Förster? Brocki? Fränge? War da nicht mal was? Die kennen wir doch? Richtig, die drei Spezialisten turnten schon mehr oder weniger unbedarft durch Goosens (nicht besten) Roman „Förster, mein Förster“. Da waren sie 30 Jahre älter, wenn auch nicht unbedingt weiser als in Frank Goosens neuem Roman „Kein Wunder“.

Praktisch für den Autor: keine Arbeit mit neuen Figuren

Praktisch für den Leser, da braucht er sich nicht schon wieder an neue Figuren zu gewöhnen. Noch praktischer für den Autor, braucht er doch keine neuen Figuren zu entwickeln. Noch praktischer für den Autor, in der Zeit zurückzugehen, hat man nicht soviel Arbeit mit der Weiterentwicklung von Charakteren. Führt unpraktischerweise nur leider beim Leser schnell zu Langeweile. Wieder von denselben Befindlichkeiten im einmal geschaffenen Mikrokosmos zu lesen, hat etwas zutiefst Ermüdendes. Vor allem, wenn man weiß, dass sie dreißig Jahre später immer noch nicht so viel weiter sind.

Die Werke des Bochumer Schriftstellers und Kabarettisten Frank Goosen werden gerne als eine Art Chronik des Ruhrgebiets u n d der Babyboomer-Generation verstanden. Möglicherweise fiel Goosen auf, dass in dieser Chronik die Zeit des Mauerfalls fehlte, möglicherweise war ihm die Zeit der Post-Pubertät mit seinem ersten Roman „liegen lernen“ noch nicht genügend abgearbeitet – was auch immer sein Motiv war, klar wird es nicht in „Kein Wunder“.

Sonst reicht es bei Goosen, wenn er wie sein Protagonist Förster agiert: „Zuschauen. Und sich alles merken. Und irgendwann aufschreiben“. Diesmal ganz und gar nicht. Es ist ohnehin selten eine gute Idee, wenn Menschen mittleren Alters sich am Coming of Age versuchen.

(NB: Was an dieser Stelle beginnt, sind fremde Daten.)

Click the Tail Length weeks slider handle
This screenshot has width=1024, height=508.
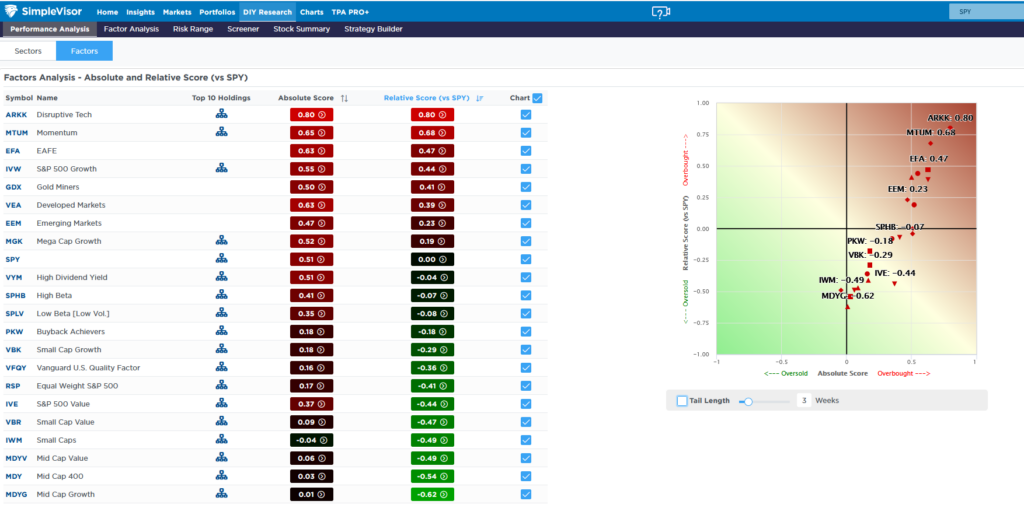tap(747, 401)
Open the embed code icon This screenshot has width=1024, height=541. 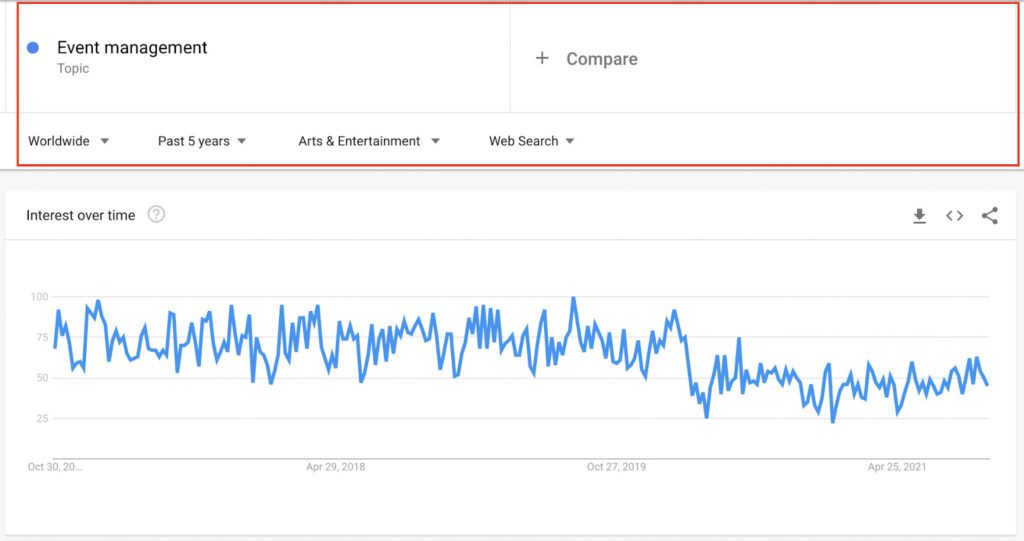955,216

Wo ist die lockere Art von früher geblieben?

Goosen ist weit weg von seinem Mittzwanziger-Ich. Mehr als ein paar extrem bemühte Kratzer an der Oberfläche schafft das Buch nicht. Scheinbare Mühelosigkeit war sonst immer ein Markenzeichen des Autors. Ein Blick in das locker runtergeschriebene Nachwort reicht, um die Diskrepanz zwischen bisherigen Goosenschen Texten und der bemühten Krampfigkeit von „Kein Wunder“ zu erkennen.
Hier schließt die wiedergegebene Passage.